Van Eck, the New York-based fund company known for its expertise in natural resources investing, filed paperwork with the Securities and Exchange Commission to market three international equity ETFs—two focused on Germany and a third targeting Russia.
The Market Vectors Germany Mid-Cap ETF, Market Vectors Germany Small-Cap ETF and Market Vectors Russia Small-Cap ETF are similar in design, each tracking rules-based, float-adjusted, modified capitalization-weighted indexes managed by Structured Solutions AG.
The Germany-focused funds would be a first for Van Eck, which manages 11 other country- and region-specific Market Vectors ETFs. The Russia Small-Cap ETF would join the large-cap Market Vectors Russia ETF (NYSEArca: RSX), launched in April 2007. RSX, which is heavily weighted with oil and natural gas industry holdings, tracks the DAXglobal Russia Index and invests in companies domiciled in Russia.
Van Eck has had success in the small-cap space with its Brazil Small-Cap ETF (NYSEArca: BRF). The fund has gathered some $1 billion in assets since its launch in May 2009, a reflection of investors’ increasing interest in non-U.S. funds and openness to the higher-risk/higher-return profile of small-cap stocks.
Both German funds will own securities or depositary receipts of publicly traded companies that: 1) are headquartered in Germany, or 2) have at least 50 percent of their assets invested in that country, or 3) derive at least half of their revenue from business in Germany.
While the filings didn’t specify the required market capitalization for inclusion in the portfolios, they did specify that the company might rely on derivative instruments to achieve the exposure it seeks.

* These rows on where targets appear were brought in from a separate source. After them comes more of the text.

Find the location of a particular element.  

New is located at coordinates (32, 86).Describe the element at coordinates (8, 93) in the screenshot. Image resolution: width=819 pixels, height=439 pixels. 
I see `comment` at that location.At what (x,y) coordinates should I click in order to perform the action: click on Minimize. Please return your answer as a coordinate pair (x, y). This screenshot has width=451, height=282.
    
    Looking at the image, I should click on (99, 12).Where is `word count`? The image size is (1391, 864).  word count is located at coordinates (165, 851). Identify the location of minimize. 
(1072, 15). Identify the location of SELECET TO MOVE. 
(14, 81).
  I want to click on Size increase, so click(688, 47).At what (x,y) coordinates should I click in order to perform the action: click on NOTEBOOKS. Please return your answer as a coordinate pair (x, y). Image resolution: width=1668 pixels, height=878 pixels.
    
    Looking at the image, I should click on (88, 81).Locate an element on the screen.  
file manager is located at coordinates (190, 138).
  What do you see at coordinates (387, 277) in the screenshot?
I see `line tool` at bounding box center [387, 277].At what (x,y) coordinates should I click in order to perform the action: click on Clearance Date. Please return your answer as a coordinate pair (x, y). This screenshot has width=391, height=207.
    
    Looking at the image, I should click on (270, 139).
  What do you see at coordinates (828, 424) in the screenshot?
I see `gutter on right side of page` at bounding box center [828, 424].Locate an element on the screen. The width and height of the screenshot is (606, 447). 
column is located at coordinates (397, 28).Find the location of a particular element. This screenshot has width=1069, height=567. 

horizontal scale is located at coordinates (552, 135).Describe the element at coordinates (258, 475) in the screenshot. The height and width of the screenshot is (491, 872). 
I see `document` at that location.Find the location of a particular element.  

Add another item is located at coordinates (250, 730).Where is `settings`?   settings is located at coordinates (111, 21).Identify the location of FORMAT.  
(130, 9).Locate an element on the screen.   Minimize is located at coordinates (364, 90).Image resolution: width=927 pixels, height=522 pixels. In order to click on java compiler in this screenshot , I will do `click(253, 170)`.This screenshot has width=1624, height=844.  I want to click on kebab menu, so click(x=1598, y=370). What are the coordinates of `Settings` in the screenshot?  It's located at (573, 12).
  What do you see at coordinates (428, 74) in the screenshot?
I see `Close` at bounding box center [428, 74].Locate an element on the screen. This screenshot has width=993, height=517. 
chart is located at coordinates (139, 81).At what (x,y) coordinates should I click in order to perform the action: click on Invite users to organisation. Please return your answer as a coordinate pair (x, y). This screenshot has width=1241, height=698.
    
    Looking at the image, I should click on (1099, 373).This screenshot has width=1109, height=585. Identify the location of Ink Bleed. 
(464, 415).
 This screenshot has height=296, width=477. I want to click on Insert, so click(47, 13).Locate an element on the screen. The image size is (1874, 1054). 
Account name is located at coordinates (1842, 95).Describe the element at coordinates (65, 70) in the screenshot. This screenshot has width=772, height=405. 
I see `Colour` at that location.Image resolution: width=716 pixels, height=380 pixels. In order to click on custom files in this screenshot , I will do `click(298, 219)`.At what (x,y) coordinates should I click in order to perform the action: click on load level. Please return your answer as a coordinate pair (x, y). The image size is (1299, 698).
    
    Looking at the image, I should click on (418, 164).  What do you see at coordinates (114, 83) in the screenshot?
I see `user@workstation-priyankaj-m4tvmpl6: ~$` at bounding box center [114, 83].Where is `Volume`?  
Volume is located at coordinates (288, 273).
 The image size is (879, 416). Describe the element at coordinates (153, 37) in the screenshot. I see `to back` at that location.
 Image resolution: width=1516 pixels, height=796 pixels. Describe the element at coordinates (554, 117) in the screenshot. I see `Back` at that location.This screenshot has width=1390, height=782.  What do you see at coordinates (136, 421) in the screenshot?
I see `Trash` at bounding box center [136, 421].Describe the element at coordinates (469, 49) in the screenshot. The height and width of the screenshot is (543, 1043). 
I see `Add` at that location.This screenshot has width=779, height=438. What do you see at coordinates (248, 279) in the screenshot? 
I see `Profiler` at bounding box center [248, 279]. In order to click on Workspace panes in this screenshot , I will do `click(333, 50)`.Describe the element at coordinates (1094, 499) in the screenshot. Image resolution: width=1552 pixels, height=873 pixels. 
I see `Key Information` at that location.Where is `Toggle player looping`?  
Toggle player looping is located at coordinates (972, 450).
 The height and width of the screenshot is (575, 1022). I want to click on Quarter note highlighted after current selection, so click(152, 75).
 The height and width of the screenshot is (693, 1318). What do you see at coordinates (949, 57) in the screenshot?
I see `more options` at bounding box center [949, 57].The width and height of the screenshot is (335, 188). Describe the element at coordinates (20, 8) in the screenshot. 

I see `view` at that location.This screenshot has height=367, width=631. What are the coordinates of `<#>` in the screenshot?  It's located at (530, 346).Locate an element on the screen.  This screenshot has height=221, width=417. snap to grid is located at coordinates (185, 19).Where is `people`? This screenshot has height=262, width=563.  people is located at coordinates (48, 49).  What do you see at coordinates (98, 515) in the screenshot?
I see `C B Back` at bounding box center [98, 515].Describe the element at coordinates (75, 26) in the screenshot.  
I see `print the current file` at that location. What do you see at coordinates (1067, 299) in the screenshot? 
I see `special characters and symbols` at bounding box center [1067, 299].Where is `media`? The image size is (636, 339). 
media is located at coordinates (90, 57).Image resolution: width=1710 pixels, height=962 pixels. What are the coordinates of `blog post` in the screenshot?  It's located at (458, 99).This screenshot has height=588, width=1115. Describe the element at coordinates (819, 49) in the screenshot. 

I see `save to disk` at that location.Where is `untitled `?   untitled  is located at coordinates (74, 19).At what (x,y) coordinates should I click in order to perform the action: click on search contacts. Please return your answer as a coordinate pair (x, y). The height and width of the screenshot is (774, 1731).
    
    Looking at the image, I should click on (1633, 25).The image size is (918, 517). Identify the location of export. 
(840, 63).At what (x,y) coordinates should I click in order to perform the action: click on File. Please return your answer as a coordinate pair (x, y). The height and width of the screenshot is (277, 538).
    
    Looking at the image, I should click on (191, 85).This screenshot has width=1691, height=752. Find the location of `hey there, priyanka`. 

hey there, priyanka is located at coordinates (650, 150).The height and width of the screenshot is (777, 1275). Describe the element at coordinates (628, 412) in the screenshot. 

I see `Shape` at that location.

The proposed Russia ETF will also invest in companies headquartered in Russia, and that do most of their business or derive most of their assets from operations in Russia. It, too, may use derivatives such as swaps or futures contracts in the mix.
Van Eck didn’t disclose fees and trading symbols.
Van Eck ranked sixth in net flows in 2010, gathering $3.78 billion in 2010 to push its assets under management above the $20 billion mark, according to data compiled by IndexUniverse.com.